- Specialty: Ophthalmology

= Multiple evanescent white dot syndrome =

Inflammatory condition of the retina of the eye

Multiple evanescent white dot syndrome (MEWDS) is an uncommon inflammatory condition of the retina that typically affects otherwise healthy young females in the second to fourth decades of life.

The typical patient with MEWDS is a healthy female aged between 15 and 50. There is a gender disparity as women are affected with MEWDS four times more often than men. Roughly 30% of patients have experienced an associated viral prodrome. Patients present with acute, painless, unilateral change in vision.

==Presentation==
Patients commonly present with acute unilateral painless decreased vision and photopsias. Presentations like central or paracentral scotoma, floaters and dyschromatopsia are less common. An antecedent viral prodrome occurs in approximately one-third of cases. Myopia is commonly seen in patients.

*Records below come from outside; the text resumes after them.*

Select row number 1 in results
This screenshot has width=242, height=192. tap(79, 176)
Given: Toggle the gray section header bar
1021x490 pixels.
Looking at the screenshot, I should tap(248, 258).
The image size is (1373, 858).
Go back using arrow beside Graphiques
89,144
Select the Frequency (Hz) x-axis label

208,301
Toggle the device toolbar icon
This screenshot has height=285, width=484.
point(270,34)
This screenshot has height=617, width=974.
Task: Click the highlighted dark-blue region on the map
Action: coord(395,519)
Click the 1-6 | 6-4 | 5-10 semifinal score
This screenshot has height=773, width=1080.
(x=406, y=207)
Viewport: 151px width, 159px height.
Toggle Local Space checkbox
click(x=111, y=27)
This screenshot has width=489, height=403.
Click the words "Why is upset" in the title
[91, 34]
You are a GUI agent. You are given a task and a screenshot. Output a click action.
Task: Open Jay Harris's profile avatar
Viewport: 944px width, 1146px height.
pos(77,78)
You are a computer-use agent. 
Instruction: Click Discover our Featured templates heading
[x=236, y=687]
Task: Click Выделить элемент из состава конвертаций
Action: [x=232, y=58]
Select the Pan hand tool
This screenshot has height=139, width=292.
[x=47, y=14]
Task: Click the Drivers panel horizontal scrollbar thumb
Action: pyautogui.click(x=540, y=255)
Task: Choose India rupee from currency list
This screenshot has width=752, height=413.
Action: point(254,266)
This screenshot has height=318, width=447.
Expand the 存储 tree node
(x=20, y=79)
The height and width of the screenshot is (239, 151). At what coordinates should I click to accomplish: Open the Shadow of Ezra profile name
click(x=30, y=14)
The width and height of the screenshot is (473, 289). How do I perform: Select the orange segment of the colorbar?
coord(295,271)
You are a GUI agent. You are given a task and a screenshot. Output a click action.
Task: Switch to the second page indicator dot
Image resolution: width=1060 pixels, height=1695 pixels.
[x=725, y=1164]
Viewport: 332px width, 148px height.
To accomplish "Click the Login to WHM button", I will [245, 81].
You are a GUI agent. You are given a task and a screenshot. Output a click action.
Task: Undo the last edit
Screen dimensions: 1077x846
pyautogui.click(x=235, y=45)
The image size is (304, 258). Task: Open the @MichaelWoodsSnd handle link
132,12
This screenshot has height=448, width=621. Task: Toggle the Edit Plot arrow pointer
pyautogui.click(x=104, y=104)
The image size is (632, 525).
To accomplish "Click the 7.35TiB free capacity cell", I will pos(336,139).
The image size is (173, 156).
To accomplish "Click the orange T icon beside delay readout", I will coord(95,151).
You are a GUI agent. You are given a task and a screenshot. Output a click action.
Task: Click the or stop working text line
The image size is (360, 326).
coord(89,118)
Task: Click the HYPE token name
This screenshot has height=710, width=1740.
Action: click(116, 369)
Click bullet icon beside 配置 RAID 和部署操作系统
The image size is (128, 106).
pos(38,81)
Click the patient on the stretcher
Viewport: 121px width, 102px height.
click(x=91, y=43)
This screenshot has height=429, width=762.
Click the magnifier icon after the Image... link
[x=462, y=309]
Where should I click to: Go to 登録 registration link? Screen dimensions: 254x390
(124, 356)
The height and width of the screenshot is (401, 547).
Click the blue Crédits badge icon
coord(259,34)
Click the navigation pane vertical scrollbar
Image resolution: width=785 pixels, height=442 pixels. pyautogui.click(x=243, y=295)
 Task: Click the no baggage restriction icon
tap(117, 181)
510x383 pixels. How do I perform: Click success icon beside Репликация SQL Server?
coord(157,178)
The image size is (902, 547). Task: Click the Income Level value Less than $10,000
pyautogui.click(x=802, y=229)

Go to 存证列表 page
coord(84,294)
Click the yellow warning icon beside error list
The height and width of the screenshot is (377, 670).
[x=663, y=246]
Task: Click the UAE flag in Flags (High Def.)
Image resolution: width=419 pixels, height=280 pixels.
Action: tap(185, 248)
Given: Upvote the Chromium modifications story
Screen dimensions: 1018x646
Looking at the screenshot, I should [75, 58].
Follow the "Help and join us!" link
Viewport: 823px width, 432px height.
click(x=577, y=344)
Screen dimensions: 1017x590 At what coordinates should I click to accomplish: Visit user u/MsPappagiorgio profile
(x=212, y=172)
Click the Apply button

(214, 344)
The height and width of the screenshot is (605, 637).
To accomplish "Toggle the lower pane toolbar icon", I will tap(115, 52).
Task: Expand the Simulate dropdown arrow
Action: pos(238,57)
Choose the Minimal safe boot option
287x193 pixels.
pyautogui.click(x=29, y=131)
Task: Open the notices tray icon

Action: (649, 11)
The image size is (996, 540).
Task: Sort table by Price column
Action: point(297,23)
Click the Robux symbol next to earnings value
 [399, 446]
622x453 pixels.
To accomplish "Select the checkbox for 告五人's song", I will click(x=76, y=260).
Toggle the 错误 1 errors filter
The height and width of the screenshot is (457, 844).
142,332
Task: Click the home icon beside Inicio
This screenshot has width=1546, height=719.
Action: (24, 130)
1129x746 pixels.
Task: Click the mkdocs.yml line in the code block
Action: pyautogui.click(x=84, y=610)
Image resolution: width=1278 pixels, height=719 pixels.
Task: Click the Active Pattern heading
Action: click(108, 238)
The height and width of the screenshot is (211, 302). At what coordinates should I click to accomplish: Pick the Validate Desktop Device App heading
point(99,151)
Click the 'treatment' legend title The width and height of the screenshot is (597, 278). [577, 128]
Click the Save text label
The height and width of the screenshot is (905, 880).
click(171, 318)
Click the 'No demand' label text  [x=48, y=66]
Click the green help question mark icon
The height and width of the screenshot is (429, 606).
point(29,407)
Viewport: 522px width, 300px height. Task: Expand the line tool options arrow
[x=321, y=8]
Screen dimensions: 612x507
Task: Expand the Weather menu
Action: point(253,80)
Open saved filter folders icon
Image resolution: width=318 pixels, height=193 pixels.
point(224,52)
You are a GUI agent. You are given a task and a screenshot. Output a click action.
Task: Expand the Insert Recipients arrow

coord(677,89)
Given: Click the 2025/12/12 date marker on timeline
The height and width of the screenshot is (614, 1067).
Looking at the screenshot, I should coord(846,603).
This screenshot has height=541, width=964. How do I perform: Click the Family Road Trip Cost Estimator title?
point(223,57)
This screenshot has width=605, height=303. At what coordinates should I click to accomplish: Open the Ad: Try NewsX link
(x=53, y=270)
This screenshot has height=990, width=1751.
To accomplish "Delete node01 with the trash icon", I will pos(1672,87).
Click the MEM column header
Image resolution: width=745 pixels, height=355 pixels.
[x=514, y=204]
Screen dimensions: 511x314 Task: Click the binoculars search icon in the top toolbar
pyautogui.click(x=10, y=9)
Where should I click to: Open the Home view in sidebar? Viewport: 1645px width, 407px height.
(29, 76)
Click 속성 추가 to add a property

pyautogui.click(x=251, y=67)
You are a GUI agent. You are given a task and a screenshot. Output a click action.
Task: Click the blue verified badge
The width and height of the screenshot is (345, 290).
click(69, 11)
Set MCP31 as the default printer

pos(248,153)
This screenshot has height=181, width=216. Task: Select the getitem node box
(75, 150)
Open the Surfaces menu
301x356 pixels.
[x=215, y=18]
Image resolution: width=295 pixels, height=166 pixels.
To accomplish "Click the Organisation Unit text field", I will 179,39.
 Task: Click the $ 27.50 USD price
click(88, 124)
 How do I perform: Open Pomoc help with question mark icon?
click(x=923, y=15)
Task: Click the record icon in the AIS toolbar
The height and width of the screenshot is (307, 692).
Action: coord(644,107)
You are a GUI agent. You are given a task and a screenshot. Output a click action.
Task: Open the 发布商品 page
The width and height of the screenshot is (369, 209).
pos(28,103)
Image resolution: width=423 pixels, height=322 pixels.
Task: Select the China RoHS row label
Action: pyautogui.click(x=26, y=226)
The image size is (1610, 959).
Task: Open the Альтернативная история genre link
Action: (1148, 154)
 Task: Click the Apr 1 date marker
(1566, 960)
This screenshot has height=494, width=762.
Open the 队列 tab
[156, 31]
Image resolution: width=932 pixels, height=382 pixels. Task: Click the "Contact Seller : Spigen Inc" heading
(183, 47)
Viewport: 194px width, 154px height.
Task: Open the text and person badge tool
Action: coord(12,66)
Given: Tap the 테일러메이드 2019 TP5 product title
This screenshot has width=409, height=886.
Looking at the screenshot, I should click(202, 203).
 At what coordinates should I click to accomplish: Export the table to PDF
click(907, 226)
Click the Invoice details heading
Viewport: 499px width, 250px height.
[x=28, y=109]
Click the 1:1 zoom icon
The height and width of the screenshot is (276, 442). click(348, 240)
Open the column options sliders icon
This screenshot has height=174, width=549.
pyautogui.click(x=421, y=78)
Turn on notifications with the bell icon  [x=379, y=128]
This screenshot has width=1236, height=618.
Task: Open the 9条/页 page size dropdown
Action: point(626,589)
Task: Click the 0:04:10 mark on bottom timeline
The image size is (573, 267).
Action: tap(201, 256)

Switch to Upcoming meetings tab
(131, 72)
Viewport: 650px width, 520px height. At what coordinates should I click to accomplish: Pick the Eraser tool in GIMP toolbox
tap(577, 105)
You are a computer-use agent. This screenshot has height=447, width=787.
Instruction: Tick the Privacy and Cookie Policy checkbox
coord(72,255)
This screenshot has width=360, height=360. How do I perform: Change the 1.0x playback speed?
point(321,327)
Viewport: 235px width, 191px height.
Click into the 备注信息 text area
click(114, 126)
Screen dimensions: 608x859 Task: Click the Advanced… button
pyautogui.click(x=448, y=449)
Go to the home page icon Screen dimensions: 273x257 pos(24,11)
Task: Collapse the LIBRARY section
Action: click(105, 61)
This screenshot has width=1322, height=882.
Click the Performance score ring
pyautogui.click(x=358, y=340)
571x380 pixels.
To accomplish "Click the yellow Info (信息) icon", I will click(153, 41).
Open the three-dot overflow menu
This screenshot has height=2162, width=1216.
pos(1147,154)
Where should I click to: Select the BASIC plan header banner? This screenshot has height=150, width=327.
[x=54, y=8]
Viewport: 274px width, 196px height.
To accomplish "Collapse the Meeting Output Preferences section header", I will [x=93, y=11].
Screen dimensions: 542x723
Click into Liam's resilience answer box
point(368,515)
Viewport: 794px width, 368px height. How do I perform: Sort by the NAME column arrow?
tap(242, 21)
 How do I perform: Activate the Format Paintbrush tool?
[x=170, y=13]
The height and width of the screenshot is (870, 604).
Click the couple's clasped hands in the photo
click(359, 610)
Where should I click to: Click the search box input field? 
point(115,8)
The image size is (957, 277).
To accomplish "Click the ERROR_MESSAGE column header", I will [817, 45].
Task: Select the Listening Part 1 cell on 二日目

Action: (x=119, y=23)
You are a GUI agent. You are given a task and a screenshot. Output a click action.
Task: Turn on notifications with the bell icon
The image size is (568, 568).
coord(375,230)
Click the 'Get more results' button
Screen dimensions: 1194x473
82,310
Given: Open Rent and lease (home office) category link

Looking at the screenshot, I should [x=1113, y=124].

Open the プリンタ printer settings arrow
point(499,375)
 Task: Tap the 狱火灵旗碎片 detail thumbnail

Eye exam during the acute phase of the disease reveals multiple discrete white to orange spots at the level of the RPE or deep retina, typically in a perifoveal location (around the fovea). Optic disc oedema may also seen occasionally.

==Cause==
The etiology of multiple evanescent white dot syndrome is currently unknown but two potential origins have been postulated. Gass, et al. suggests a virus invades retinal photoreceptors through cell-to-cell transmission via either the ora serrata or optic disc margin. Alternatively, Jampol, et al. proposes an auto-immune origin in patients with certain genetic vulnerabilities to environmental triggers. More recently, MEWDS may be associated with the SARS COVID-19 Pfizer vaccine but more studies are needed. It has been seen in one case of COVID-19 infection.

==Diagnosis==
- Visual field abnormalities are variable and include generalized depression of visual field, paracentral or peripheral scotoma and enlargement of the blind spot.
- Fluorescein angiography of the eye reveals characteristic punctate hyperfluorescent lesions in a wreath-like configuration surrounding the fovea.
- Indocyanine green angiography reveals hypofluorescent lesions in a greater number compared with other studies.
- Fundus autofluorescence (FAF) has been shown to be a noninvasive method to demonstrate the subretinal spots in MEWDS.

==Treatment==
MEWDS is a self limited disease with excellent visual recovery within 2-10 weeks. However residual symptoms including photopsia may persist for months.